■ **Data for processing**:
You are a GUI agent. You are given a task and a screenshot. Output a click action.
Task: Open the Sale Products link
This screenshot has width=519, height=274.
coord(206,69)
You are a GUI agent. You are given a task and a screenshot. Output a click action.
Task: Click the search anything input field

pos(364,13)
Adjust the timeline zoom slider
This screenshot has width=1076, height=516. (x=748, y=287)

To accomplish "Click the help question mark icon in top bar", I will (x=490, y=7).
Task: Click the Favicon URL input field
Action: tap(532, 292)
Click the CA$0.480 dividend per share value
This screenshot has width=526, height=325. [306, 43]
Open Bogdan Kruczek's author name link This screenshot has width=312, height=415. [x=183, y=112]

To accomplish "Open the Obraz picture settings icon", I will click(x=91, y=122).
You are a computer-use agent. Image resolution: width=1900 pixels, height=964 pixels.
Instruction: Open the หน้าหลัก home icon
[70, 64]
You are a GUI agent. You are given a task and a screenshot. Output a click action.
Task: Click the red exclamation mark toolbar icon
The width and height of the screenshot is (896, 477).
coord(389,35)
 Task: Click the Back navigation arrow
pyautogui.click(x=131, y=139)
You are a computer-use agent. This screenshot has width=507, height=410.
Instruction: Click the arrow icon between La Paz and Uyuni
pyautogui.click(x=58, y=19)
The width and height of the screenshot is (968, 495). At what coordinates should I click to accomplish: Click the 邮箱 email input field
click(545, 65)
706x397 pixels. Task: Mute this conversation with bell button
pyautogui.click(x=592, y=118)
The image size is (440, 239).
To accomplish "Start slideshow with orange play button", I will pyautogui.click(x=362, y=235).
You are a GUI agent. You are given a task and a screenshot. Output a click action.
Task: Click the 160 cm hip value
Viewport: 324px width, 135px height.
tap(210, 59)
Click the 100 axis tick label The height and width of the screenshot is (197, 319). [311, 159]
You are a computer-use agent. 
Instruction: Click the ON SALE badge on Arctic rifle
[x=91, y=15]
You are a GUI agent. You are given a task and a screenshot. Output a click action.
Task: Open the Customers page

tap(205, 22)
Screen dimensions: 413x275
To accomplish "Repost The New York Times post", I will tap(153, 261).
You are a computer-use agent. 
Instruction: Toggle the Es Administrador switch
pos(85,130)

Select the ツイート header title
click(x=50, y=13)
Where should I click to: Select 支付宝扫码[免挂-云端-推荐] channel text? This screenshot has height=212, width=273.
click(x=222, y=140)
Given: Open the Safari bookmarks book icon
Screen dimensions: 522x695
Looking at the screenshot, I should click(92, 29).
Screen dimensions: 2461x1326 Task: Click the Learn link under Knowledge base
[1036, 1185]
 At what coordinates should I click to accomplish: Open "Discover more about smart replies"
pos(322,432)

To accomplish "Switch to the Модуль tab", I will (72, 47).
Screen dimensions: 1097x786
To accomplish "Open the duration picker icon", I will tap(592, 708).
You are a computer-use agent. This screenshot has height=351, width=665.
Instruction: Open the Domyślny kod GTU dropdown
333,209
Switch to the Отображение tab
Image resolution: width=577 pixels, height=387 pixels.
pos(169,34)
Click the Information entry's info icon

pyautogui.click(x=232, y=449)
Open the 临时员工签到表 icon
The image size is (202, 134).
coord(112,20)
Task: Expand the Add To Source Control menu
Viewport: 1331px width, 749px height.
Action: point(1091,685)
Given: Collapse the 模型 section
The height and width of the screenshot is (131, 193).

■ **What you should do**: Please copy the data above verbatim, from its first line through the line containing "Action: tap(532, 292)", including that line.

■ **Reply to the exercise**:
You are a GUI agent. You are given a task and a screenshot. Output a click action.
Task: Open the Sale Products link
This screenshot has width=519, height=274.
coord(206,69)
You are a GUI agent. You are given a task and a screenshot. Output a click action.
Task: Click the search anything input field

pos(364,13)
Adjust the timeline zoom slider
This screenshot has width=1076, height=516. (x=748, y=287)

To accomplish "Click the help question mark icon in top bar", I will (x=490, y=7).
Task: Click the Favicon URL input field
Action: tap(532, 292)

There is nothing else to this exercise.